I loosely followed the Post Punk Kitchen instructions because I trust Isa Chandra Moskowitz on all things seitan, but with excess broth because I decided halfway through the process that I would only make a half batch (i.e. when I had actually found the vital wheat gluten and realised I only had enough for a half batch), with apple cider vinegar instead of lemon juice, and without the minced garlic because I had just noticed we were out of garlic. Miraculously (after after a LOT of squeezing excess fluid out) it worked out perfectly! Admittedly, the two pieces I ended up with look a lot like brains – hence no photos – but when you slice them they are firm and solid and were absolutely perfect in yesterday’s stir-fry.
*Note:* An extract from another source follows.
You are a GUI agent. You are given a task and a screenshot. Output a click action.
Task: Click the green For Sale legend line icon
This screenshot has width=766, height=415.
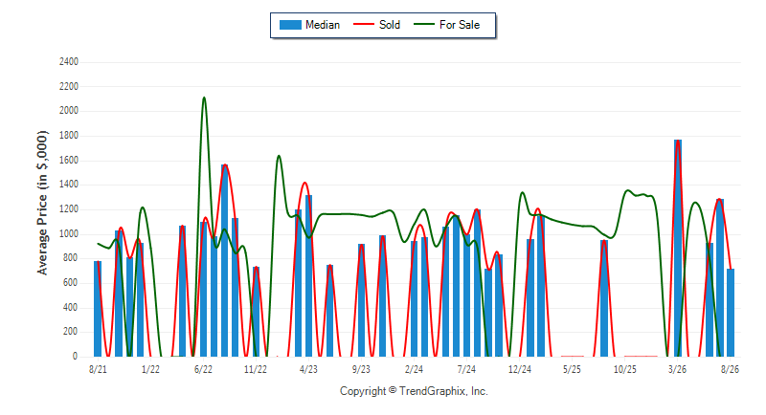(424, 24)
Last but not least… I had some leftover melted chocolate so I took the liberty of covering Ben’s chocolate chip cookies with it. Oh my goodness.
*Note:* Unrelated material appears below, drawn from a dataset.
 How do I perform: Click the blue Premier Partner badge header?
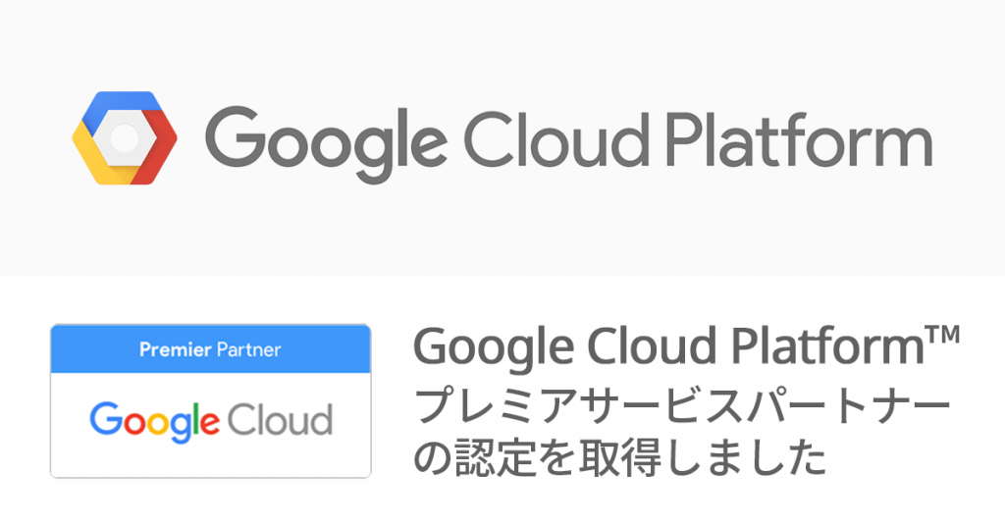coord(211,348)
That is all. Have a happy week!


2 thoughts on “Kitchen fun lately

  1. ameyfm says:

    Oh my goodness, what an amazing post! I am always so in awe of people who cook without recipes. After all these years, I am increasingly confident with modifying recipes… but I wouldn’t know what to do without a recipe as a starting point. Like, who on earth thinks up a curry turnip loaf??? How cool and creative. AND you just made up a cake?! Your NoRouz inspired cake sounds really delicious… but sorry you had to destroy your thumb to get it. 🙂 Happy Springtime to you!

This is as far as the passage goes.